> Problem:
Your task is to copy each line of the material below that includes "computer".

> Supplied records:
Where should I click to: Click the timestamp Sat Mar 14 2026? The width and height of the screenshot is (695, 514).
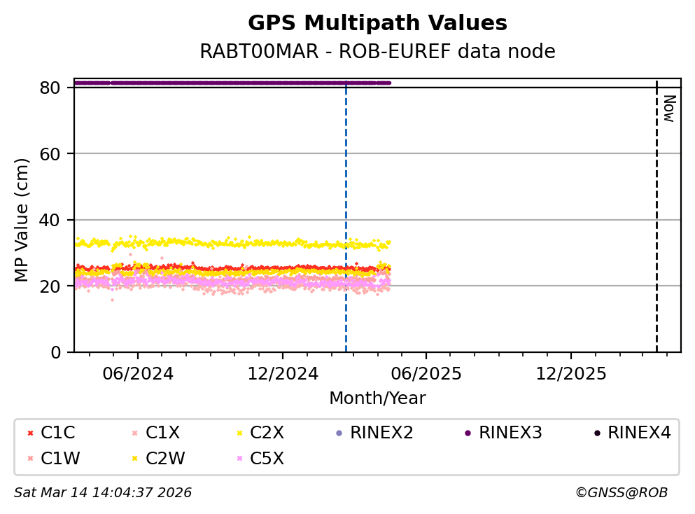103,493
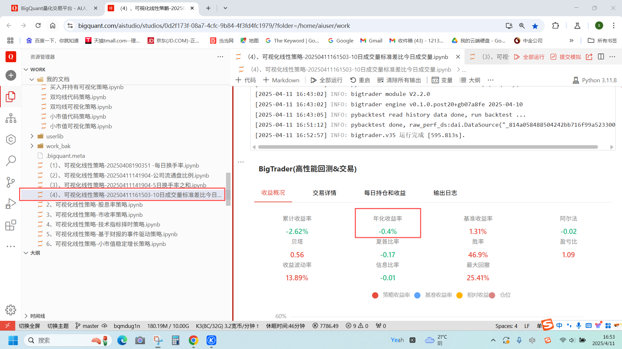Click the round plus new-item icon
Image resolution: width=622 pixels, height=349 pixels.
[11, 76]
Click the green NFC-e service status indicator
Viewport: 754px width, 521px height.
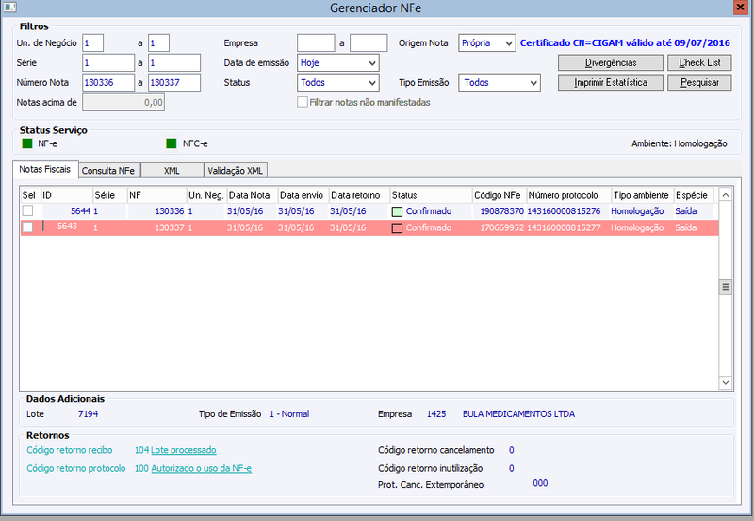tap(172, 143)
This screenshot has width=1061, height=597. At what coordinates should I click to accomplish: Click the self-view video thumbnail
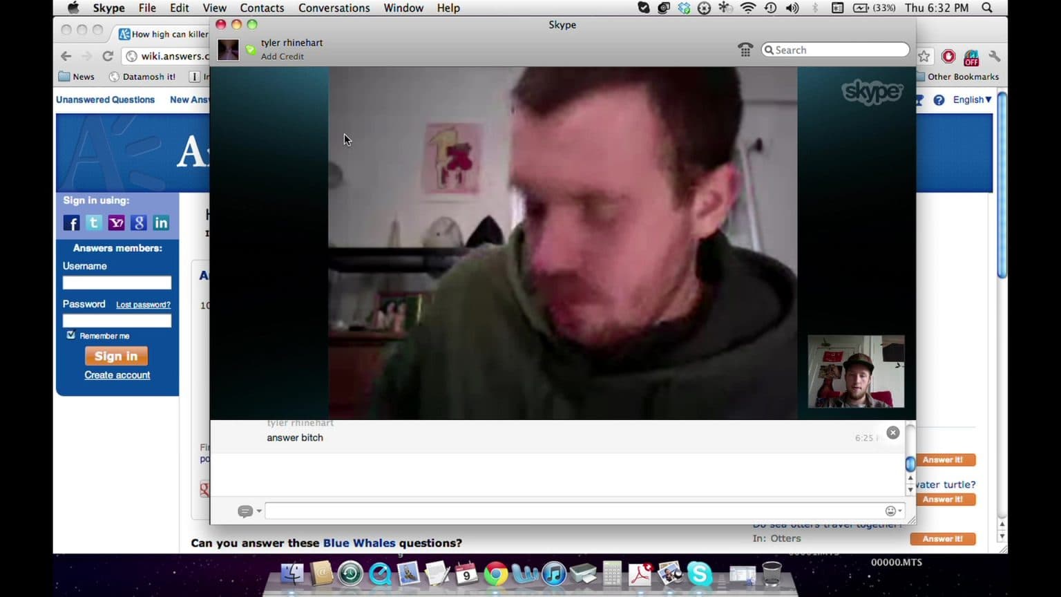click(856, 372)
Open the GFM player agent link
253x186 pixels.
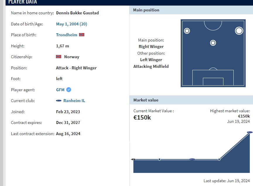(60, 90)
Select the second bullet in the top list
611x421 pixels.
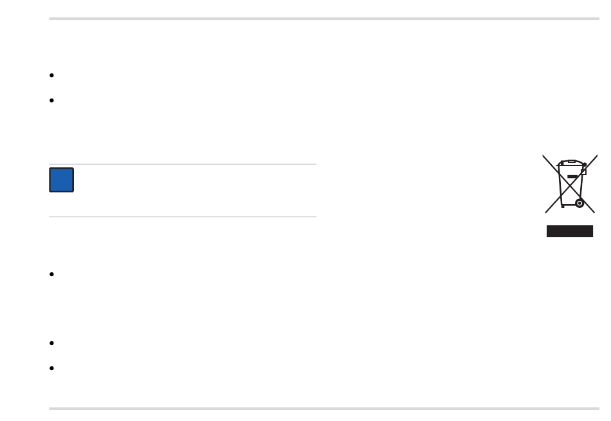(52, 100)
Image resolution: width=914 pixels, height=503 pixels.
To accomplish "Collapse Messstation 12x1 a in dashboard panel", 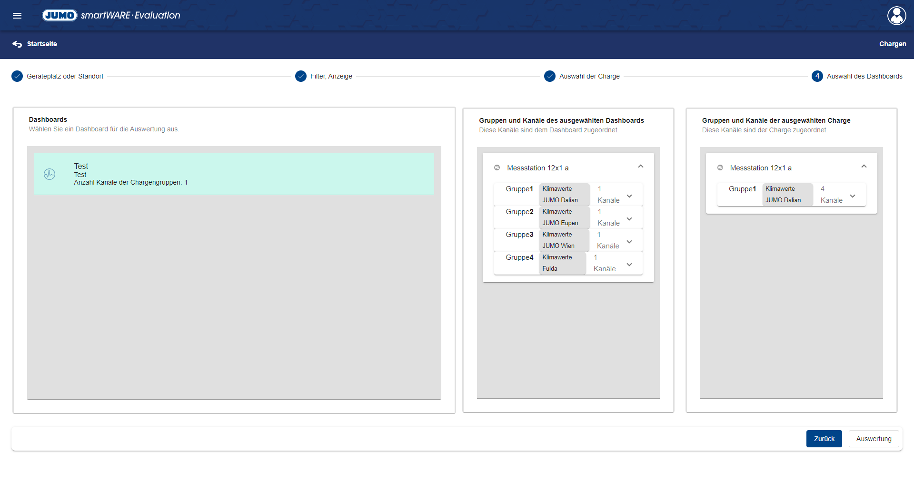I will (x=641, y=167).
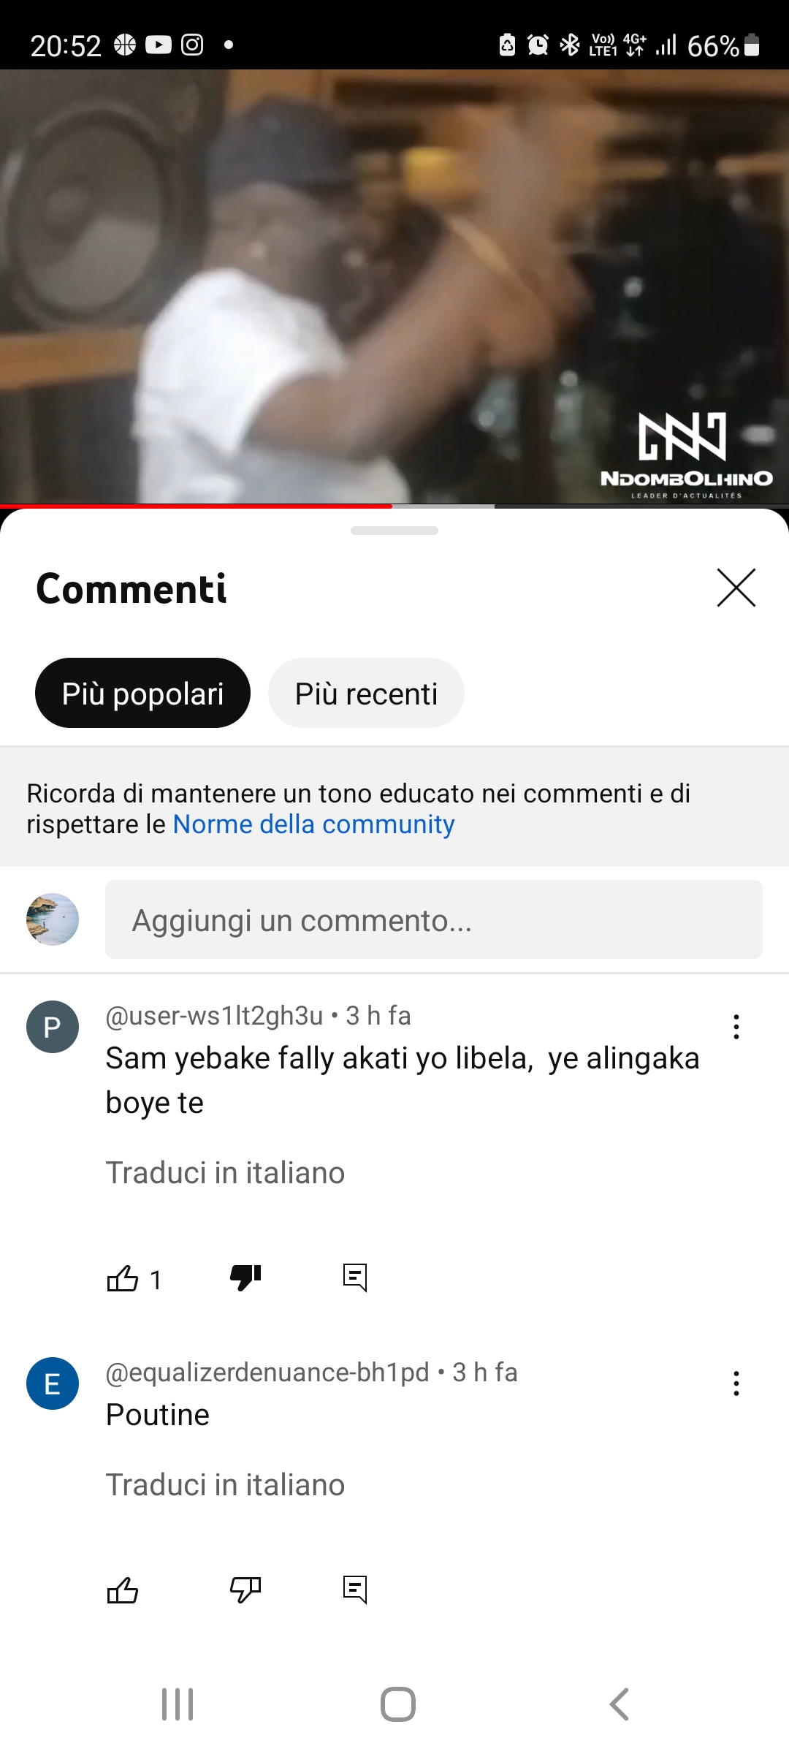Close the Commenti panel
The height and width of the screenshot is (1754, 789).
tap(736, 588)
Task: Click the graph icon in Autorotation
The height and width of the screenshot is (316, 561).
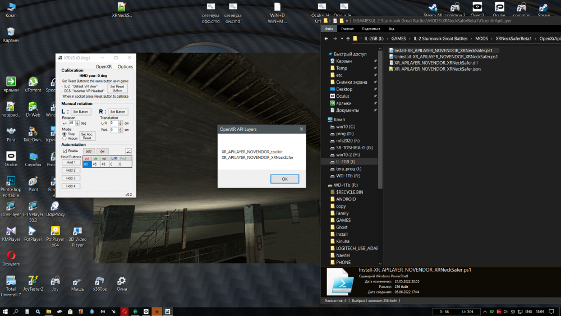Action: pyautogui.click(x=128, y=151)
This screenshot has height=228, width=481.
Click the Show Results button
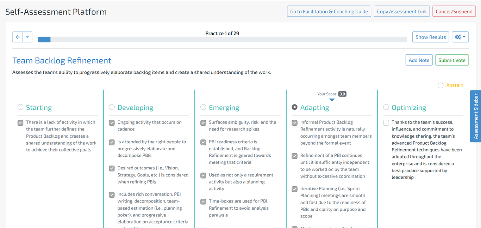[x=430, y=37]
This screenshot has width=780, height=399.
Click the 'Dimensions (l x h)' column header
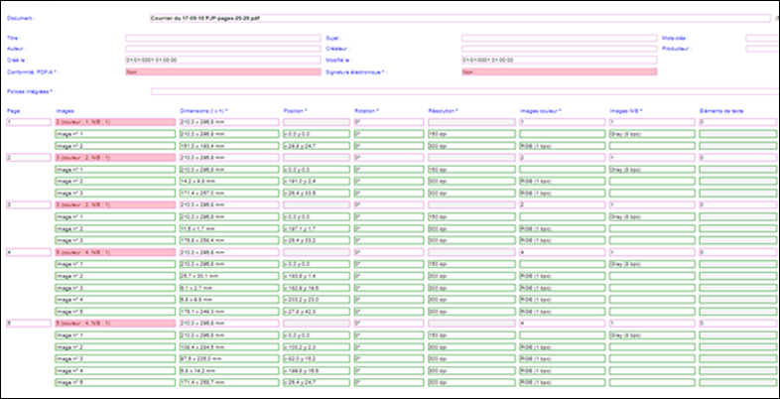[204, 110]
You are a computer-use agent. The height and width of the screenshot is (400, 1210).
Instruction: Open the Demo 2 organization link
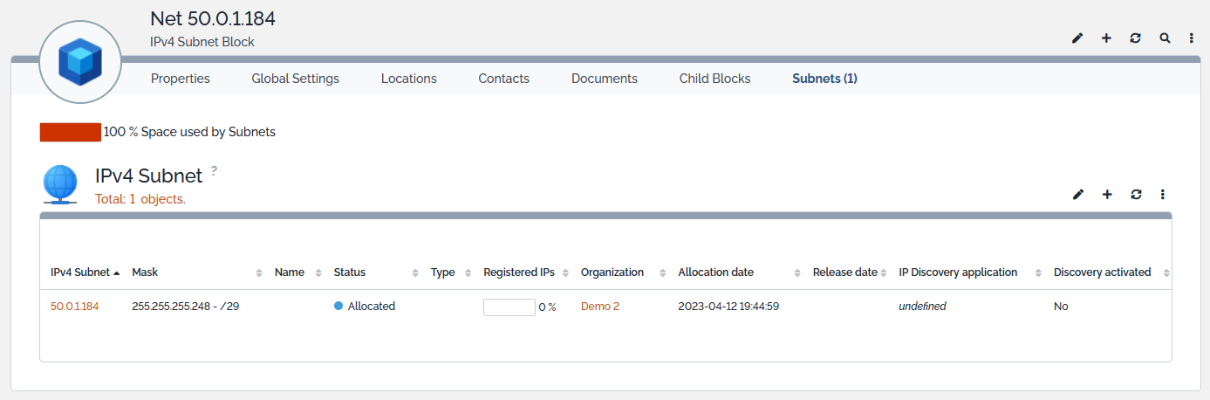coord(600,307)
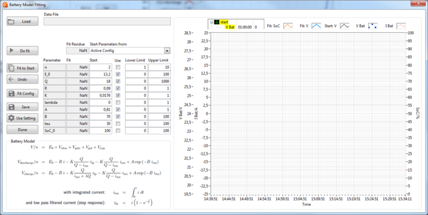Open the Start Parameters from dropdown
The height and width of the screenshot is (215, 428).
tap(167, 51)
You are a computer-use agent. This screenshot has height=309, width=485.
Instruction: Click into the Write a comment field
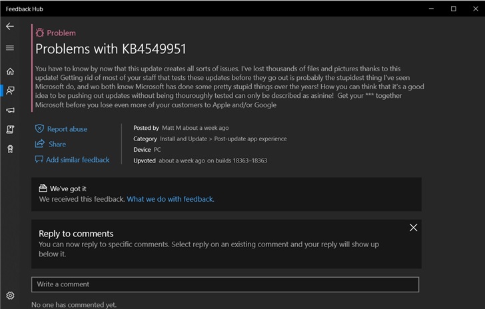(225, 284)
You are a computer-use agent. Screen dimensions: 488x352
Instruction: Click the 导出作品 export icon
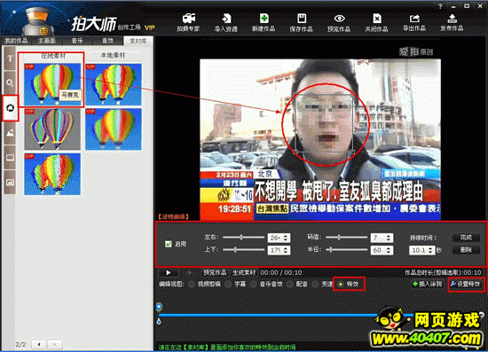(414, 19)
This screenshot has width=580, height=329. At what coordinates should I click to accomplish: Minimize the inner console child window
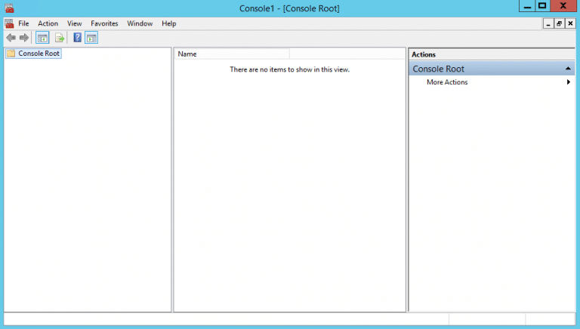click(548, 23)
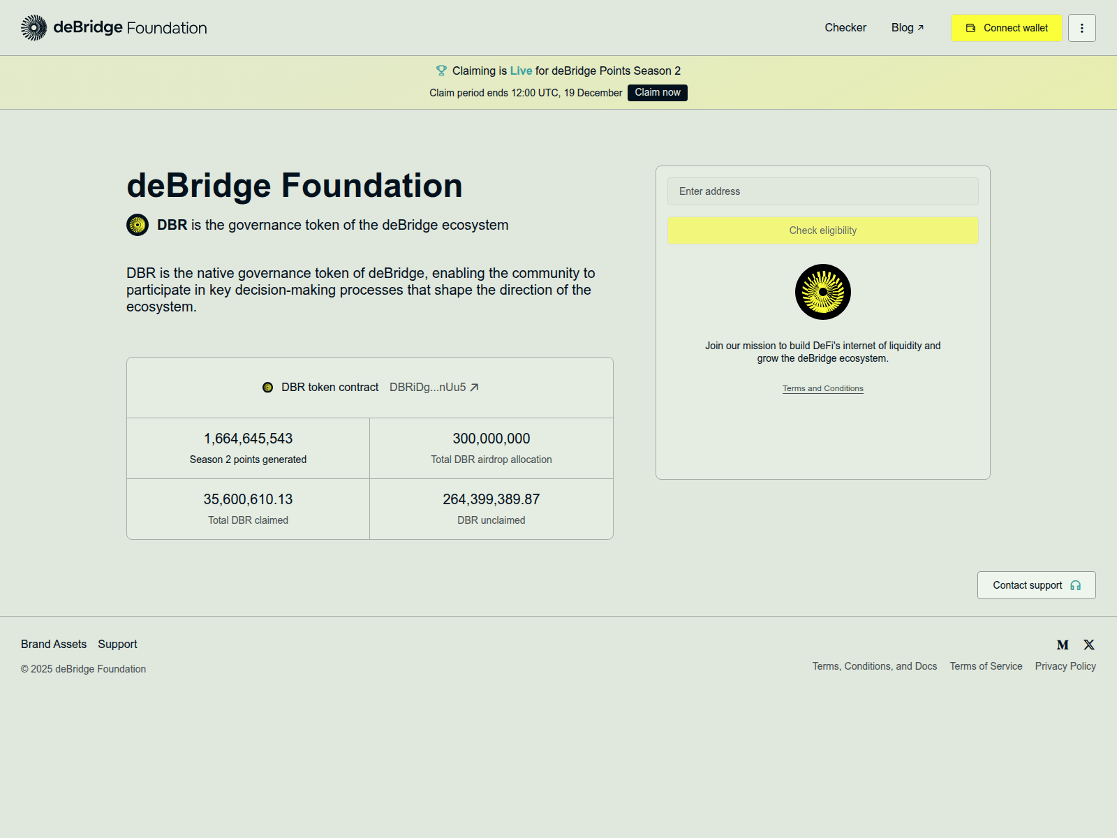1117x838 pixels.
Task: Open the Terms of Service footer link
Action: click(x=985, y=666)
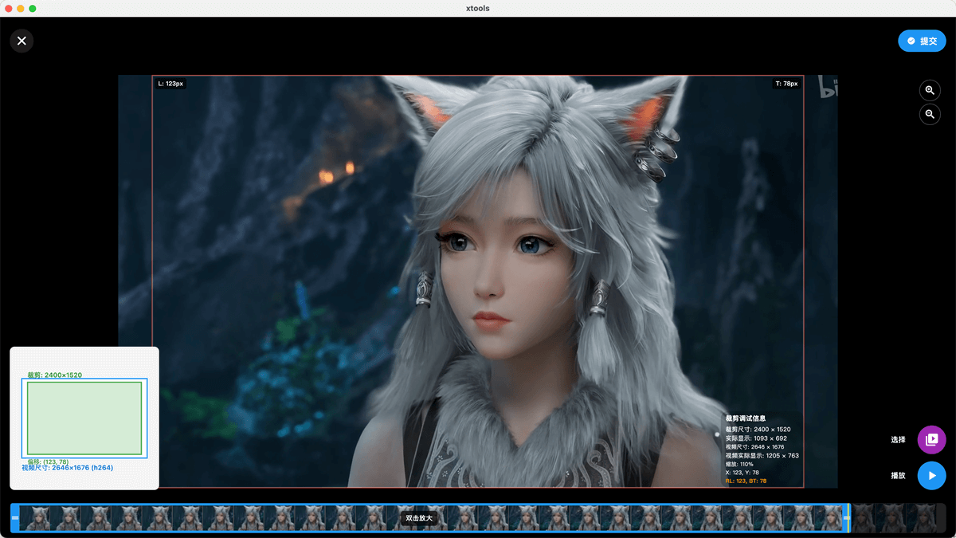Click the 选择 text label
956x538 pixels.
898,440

> Response:
You are a computer-use agent. The height and width of the screenshot is (400, 1210).
You are a computer-use agent. This screenshot has height=309, width=485.
You are a computer-use agent. Screen dimensions: 488x352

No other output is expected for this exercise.